Towards a Digital Pananthropology? The Embodied Brain and the Rooted Network
Is there a way out, then? Or are we doomed to dig the Cartesian furrow until ecological and social collapse? The answer, perhaps, lies in refusing the question itself, which is still dualist. It is not about “integrating” the body into the digital, as one adds an accessory to a machine. It is about recognizing that every technology is already an extension of our social and cognitive body, and as such, it absorbs and amplifies its pathologies or virtues. The neuroscientist and the philosopher of mind who ignore the intersubjectivity and historicity of the brain commit the same error as the Nostr designer who ignores the user’s corporeality. The brain becomes mind only in the encounter with the other, in the interiorization of language and culture. A disembodied mind is an oxymoron.
The challenge is not technical; it is ontological and ethical. It requires what has been called a “pananthropological” approach, which rejects disciplinary separations just as it rejects the mind-body separation. We must imagine protocols that, instead of uprooting, root. That, instead of abstracting, embody. That, instead of the blind certainty of the cryptographic signature, promote trust nurtured by shared vulnerability and proximity. We must relearn Spinoza’s lesson: freedom is not the absence of determinations (the libertarian dream of every crypto-anarchist), but the active understanding of the determinations that constitute us. To be free is not to be isolated nodes in a network, but to understand that we are part of Nature, and to act in accordance with this understanding, increasing our power to act and that of others.

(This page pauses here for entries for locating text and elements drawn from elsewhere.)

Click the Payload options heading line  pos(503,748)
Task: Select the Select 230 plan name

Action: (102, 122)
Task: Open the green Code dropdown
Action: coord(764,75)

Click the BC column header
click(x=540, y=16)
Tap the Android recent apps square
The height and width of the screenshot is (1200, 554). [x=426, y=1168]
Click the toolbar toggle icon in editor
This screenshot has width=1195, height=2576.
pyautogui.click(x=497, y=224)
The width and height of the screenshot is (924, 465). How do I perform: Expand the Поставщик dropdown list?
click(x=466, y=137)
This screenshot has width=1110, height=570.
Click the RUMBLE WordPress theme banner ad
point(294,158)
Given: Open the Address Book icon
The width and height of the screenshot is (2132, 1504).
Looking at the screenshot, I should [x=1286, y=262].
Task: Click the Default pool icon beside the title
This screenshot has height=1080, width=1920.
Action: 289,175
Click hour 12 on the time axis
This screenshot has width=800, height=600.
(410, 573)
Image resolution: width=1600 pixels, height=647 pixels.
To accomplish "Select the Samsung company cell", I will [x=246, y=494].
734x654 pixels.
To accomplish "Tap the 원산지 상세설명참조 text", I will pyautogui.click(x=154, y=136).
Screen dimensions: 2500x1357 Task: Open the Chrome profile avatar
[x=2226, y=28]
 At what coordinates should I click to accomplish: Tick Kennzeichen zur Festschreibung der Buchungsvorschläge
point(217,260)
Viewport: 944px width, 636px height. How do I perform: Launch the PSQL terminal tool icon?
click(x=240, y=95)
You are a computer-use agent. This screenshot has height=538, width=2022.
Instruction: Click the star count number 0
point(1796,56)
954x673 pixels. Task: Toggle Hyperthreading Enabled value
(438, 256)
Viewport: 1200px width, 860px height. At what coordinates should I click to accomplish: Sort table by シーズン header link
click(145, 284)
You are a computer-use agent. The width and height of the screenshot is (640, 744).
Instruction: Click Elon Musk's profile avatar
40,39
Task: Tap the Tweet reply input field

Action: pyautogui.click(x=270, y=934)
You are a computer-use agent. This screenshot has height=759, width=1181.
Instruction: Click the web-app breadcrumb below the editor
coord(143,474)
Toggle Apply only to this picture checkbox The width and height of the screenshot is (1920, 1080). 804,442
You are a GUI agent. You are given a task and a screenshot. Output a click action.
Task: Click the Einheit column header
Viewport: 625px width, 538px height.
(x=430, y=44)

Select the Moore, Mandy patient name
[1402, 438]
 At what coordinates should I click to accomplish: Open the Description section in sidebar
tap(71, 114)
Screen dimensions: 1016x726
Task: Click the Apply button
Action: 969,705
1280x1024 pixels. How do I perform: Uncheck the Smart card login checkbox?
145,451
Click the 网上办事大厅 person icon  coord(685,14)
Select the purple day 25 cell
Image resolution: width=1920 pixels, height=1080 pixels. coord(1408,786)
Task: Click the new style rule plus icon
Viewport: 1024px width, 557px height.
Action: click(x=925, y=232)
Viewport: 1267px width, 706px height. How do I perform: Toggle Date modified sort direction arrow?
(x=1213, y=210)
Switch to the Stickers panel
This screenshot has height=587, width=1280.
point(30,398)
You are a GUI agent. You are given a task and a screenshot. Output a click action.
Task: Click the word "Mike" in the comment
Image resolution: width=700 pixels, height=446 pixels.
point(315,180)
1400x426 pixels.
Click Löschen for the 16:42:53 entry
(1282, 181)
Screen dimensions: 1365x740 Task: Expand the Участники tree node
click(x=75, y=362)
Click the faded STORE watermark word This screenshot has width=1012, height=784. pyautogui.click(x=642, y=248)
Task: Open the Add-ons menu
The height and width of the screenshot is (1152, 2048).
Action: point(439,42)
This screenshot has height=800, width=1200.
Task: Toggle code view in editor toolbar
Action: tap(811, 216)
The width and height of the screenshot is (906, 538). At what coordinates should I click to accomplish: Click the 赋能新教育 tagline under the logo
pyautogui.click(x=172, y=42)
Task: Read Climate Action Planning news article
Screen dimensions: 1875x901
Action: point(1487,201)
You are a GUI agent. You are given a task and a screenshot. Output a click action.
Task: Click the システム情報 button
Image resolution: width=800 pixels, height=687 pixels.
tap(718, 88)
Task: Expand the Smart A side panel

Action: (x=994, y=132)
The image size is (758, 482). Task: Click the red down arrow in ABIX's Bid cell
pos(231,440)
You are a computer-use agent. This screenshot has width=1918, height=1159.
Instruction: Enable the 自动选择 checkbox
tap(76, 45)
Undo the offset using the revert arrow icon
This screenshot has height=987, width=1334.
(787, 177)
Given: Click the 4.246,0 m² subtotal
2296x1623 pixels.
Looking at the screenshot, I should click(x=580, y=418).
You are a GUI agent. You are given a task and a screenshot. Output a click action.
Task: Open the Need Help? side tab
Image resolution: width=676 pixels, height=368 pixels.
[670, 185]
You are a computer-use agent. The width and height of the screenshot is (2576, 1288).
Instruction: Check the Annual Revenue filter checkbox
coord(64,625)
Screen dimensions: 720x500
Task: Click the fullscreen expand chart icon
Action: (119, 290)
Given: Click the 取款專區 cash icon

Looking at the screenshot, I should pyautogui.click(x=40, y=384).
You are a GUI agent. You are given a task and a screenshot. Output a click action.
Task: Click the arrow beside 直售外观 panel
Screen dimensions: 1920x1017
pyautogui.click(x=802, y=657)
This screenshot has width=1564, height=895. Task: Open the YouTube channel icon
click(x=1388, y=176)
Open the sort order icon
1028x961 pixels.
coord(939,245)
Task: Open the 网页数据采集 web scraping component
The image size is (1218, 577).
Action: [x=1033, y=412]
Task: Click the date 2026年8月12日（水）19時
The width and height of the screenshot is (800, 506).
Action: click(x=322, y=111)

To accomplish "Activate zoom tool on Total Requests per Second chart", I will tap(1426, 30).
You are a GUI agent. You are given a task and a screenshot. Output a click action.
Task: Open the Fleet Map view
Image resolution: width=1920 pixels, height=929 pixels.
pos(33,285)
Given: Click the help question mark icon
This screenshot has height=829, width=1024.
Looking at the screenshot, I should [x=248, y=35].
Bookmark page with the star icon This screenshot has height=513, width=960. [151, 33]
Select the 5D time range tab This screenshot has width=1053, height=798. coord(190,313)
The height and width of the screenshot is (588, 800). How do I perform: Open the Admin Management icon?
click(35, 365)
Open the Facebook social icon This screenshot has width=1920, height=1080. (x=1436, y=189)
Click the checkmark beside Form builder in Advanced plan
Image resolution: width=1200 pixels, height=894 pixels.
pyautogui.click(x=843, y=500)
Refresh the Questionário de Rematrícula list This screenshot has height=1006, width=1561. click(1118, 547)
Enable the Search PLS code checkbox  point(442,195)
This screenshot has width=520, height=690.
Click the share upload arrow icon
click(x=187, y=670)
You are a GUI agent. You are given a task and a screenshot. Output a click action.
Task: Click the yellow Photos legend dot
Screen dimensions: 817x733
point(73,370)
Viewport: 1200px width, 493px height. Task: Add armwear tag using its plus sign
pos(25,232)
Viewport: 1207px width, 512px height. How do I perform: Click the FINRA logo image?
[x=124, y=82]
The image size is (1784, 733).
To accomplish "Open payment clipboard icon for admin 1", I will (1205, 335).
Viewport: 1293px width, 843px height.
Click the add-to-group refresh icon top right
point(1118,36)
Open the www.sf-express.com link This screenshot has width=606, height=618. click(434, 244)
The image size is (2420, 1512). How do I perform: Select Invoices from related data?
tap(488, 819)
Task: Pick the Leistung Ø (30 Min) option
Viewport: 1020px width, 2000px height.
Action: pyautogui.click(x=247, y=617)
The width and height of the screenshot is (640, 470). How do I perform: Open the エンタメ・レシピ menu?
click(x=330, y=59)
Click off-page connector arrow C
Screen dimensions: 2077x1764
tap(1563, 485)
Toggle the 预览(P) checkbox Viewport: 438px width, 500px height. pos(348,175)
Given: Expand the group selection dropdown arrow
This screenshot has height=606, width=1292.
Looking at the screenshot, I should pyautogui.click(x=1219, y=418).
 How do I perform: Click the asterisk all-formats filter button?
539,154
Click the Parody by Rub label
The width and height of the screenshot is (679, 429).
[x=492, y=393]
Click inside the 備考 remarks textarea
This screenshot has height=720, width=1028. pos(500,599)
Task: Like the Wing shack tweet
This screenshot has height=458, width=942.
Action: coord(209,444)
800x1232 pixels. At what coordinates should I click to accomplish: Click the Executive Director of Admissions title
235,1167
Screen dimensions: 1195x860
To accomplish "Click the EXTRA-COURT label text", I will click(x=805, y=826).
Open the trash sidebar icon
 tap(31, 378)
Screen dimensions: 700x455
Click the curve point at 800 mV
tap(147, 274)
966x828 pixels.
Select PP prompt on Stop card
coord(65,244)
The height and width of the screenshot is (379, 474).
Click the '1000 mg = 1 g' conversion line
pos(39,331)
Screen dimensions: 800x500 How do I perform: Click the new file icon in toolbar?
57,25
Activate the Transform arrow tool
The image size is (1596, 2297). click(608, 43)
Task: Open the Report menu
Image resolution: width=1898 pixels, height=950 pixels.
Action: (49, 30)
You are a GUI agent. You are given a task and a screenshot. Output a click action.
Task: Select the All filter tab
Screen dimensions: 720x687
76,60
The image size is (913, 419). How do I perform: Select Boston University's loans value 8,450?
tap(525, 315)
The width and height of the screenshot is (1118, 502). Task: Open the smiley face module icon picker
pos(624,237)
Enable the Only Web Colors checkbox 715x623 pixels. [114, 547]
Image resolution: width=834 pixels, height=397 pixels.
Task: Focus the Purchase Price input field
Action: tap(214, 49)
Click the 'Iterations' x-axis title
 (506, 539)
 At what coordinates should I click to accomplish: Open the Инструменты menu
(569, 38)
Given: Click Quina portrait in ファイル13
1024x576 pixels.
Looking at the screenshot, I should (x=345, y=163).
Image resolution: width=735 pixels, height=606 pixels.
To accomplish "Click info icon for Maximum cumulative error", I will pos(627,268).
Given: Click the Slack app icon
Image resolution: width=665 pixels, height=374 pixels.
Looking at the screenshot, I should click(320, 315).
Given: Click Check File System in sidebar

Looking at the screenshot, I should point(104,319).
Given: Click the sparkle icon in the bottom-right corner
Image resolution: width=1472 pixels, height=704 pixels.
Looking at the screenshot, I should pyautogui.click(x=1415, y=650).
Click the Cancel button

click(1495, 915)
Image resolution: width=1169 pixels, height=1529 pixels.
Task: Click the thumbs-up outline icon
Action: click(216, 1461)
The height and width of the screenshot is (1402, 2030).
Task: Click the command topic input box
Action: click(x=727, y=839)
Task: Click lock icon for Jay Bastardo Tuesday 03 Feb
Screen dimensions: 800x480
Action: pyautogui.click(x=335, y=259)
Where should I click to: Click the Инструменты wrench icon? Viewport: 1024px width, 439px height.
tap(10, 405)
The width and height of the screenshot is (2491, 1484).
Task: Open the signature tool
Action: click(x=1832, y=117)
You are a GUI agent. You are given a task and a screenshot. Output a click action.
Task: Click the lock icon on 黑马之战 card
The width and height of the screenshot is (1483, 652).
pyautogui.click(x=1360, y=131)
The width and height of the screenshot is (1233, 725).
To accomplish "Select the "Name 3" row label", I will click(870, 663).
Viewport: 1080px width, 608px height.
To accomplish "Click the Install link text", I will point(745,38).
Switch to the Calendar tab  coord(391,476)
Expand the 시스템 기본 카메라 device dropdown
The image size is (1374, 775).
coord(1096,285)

The Nostr protocol, as it is conceptualized, represents the apex of a reason that has forgotten it is in the world. It is the latest expression of that will to power which, after declaring God dead, made Technology its new idol, also transcendent and separate. But an idol does not save. It burns. It burns bonds, burns meaning, burns the very earth we tread. Building a civilization on these metaphysical grounds is not progress. It is a slow suicide. A suicide committed with the cold, impeccable logic of one who has mistaken life for its map, the body for its ghost, and the living Earth for a database from which to extract value until the last bit.